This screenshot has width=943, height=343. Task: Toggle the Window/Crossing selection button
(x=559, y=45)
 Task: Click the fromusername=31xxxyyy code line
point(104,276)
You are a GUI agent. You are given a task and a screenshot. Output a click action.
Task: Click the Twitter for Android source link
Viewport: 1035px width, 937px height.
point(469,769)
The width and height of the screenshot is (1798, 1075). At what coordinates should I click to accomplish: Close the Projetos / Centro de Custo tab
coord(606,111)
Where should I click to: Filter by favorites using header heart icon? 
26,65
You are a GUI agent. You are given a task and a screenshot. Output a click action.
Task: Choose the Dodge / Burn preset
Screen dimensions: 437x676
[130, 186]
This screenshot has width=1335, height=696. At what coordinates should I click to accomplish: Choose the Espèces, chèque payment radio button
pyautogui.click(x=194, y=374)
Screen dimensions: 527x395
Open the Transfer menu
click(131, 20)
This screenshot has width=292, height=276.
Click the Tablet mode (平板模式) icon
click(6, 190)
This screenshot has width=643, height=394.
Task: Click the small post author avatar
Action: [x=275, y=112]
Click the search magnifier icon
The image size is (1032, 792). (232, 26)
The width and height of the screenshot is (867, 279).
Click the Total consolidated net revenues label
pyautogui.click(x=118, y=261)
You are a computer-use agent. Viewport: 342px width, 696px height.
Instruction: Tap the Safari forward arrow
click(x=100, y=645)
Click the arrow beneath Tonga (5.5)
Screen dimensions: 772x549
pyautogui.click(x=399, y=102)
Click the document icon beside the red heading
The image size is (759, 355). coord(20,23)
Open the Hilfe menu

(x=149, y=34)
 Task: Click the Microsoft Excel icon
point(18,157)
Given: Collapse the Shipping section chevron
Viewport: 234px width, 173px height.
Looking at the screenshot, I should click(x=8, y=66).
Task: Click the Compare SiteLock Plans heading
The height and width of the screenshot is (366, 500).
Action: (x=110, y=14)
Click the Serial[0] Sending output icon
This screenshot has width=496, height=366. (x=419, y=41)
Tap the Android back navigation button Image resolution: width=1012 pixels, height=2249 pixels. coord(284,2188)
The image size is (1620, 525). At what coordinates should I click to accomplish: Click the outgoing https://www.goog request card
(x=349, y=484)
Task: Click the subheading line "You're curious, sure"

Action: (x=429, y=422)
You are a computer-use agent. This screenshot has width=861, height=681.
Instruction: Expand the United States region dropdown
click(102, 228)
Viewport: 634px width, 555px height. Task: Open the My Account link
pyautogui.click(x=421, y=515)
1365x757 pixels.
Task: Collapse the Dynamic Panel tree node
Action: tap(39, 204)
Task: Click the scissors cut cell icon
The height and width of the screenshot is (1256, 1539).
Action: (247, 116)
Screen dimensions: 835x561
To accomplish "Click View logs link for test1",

####################

§ **ZU ERLEDIGENDE AUFGABE**
Gib den Abschnitt vom Anfang der Einträge bis einschließlich der Zeile, die "pyautogui.click(x=194, y=374)" enthält, Zeile für Zeile unverändert wieder.

§ **ERGEBNIS**
This screenshot has width=943, height=343. Task: Toggle the Window/Crossing selection button
(x=559, y=45)
 Task: Click the fromusername=31xxxyyy code line
point(104,276)
You are a GUI agent. You are given a task and a screenshot. Output a click action.
Task: Click the Twitter for Android source link
Viewport: 1035px width, 937px height.
point(469,769)
The width and height of the screenshot is (1798, 1075). At what coordinates should I click to accomplish: Close the Projetos / Centro de Custo tab
coord(606,111)
Where should I click to: Filter by favorites using header heart icon? 
26,65
You are a GUI agent. You are given a task and a screenshot. Output a click action.
Task: Choose the Dodge / Burn preset
Screen dimensions: 437x676
[130, 186]
This screenshot has width=1335, height=696. At what coordinates should I click to accomplish: Choose the Espèces, chèque payment radio button
pyautogui.click(x=194, y=374)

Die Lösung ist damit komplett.